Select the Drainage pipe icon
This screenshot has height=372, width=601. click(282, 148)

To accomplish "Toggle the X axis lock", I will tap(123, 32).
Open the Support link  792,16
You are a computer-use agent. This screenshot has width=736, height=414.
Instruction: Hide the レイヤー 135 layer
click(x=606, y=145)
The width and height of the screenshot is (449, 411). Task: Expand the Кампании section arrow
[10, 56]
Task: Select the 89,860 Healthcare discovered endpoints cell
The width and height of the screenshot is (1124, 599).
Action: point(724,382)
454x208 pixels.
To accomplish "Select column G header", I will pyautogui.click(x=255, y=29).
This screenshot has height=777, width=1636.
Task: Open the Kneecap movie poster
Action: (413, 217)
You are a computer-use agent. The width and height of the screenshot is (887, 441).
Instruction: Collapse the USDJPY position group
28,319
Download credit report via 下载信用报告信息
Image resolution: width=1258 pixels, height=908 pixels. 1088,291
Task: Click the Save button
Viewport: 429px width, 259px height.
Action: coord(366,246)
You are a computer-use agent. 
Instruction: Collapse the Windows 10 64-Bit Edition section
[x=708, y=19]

* Task to complete:
Everything in the listing should be written out again exactly.

* Reply to the task:
Select the Drainage pipe icon
This screenshot has height=372, width=601. click(282, 148)

To accomplish "Toggle the X axis lock", I will tap(123, 32).
Open the Support link  792,16
You are a computer-use agent. This screenshot has width=736, height=414.
Instruction: Hide the レイヤー 135 layer
click(x=606, y=145)
The width and height of the screenshot is (449, 411). Task: Expand the Кампании section arrow
[10, 56]
Task: Select the 89,860 Healthcare discovered endpoints cell
The width and height of the screenshot is (1124, 599).
Action: point(724,382)
454x208 pixels.
To accomplish "Select column G header", I will pyautogui.click(x=255, y=29).
This screenshot has height=777, width=1636.
Task: Open the Kneecap movie poster
Action: (413, 217)
You are a computer-use agent. The width and height of the screenshot is (887, 441).
Instruction: Collapse the USDJPY position group
28,319
Download credit report via 下载信用报告信息
Image resolution: width=1258 pixels, height=908 pixels. 1088,291
Task: Click the Save button
Viewport: 429px width, 259px height.
Action: coord(366,246)
You are a computer-use agent. 
Instruction: Collapse the Windows 10 64-Bit Edition section
[x=708, y=19]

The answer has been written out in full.